楽しみながらだからこそ、知識がより定着する
ーーゲーム教育のススメ

 SECCONはさまざまなセキュリティコンテストと連携している。K-SEC(KOSEN Secu-rity Educational Community)の一環として行われてきた「高専セキュリティコンテスト」もその1つだ。

 高専セキュリティコンテストは、高専生を対象としたCTFコンテストだ。2020年は新型コロナの影響を考慮し、運営会場は岩手県の一関高専だったが、全国51チーム、148名の参加者らはすべてオンライン参加となった。

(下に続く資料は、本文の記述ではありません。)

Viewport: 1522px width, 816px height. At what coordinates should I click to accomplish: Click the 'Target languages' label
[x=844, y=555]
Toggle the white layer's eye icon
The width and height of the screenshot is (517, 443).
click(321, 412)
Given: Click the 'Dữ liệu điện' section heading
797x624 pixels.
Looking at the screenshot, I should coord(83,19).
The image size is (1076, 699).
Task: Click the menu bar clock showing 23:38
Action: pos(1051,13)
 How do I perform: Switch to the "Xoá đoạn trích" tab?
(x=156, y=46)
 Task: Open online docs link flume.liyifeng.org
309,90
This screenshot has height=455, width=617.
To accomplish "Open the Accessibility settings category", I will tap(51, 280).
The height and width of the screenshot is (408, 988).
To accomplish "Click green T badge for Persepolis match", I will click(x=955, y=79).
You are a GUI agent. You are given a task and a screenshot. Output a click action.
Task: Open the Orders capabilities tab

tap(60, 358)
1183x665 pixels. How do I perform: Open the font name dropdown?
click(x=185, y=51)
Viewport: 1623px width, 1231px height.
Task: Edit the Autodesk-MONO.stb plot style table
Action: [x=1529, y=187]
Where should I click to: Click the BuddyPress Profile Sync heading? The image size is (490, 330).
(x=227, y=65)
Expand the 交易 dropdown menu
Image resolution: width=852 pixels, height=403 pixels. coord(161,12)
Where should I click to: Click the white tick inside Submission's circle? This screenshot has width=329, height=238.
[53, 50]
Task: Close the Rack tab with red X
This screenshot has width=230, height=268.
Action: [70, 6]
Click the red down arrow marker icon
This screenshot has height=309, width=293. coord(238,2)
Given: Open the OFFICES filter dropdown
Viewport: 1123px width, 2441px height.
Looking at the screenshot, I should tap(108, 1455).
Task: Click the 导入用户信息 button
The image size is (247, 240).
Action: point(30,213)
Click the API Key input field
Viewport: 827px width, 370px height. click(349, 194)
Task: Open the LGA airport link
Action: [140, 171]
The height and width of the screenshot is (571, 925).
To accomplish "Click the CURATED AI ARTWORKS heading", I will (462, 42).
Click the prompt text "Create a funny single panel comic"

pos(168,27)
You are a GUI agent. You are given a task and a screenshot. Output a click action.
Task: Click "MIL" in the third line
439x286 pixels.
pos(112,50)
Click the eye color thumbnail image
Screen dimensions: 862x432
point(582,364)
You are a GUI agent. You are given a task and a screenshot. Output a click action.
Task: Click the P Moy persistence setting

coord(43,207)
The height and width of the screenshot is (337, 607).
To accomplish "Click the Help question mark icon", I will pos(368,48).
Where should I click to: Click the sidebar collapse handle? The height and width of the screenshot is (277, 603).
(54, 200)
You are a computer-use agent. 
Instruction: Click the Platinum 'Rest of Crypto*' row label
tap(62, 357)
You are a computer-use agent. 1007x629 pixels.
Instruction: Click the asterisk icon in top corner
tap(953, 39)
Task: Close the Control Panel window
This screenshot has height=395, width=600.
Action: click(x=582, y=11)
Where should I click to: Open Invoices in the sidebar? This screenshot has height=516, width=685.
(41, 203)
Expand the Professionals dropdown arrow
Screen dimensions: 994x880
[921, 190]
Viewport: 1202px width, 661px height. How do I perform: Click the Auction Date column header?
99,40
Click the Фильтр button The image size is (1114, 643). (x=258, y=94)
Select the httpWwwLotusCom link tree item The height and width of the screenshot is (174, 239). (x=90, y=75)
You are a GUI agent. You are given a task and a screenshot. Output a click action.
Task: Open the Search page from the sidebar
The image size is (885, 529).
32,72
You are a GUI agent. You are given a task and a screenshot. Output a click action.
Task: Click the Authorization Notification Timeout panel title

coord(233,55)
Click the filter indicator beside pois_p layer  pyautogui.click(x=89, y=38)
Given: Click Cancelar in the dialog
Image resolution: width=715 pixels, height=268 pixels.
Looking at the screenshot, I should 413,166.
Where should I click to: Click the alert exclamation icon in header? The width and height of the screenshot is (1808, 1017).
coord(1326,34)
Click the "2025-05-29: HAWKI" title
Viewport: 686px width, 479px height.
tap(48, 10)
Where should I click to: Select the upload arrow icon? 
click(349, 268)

 CTFでは27問の問題が用意されたが、一位となった奈良高専の「inconspicuous」は、何と競技終了の2時間ほど前に全問回答を達成した(同じく二位の産業技術高専の「LynT4X」も、遅れて全問回答を成し遂げた)。JNSAのゲーム教育WGに所属する長谷川長一氏が「高専セキュリティコンテストは年レベルが上がっており、社会人と遜色のない力を発揮している」と表現するとおりだ。

 このゲーム教育WGでは、実践的なセキュリティ教育に向け、楽しみながらセキュリティについて学べる「ゲーム学習」の作成に取り組んできた。「数年前は『教育や研修は真剣にやるものだ。ゲームなどとんでもない』とおっしゃる方もいました。しかし、真面目にやったからといって教育効果が高いわけではないと思っています」と長谷川氏はその問題意識を説明した。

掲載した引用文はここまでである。